BEGIN

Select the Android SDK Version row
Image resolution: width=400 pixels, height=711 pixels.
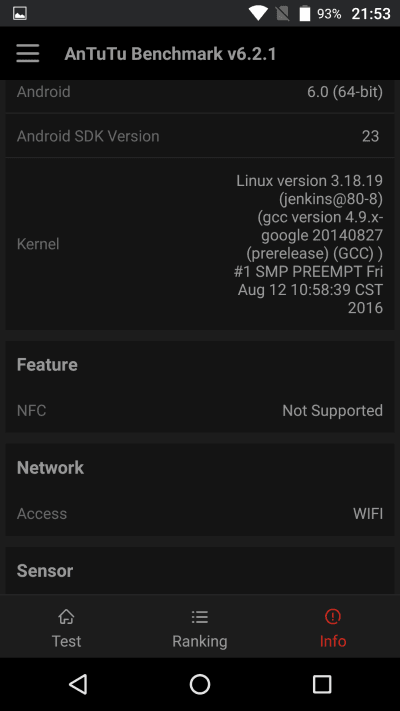pos(200,136)
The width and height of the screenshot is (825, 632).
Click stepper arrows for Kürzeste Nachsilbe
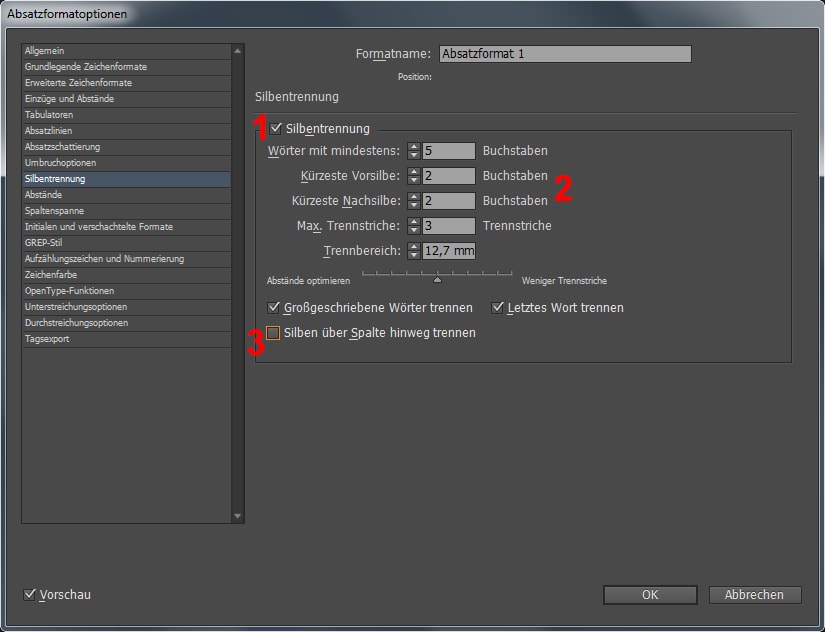point(414,201)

END

Brief =
Drop the pictures, then reproduce exactly the lines from the one with "The width and" through the final line of the listing.

Task output =
The width and height of the screenshot is (825, 632).
Click stepper arrows for Kürzeste Nachsilbe
point(414,201)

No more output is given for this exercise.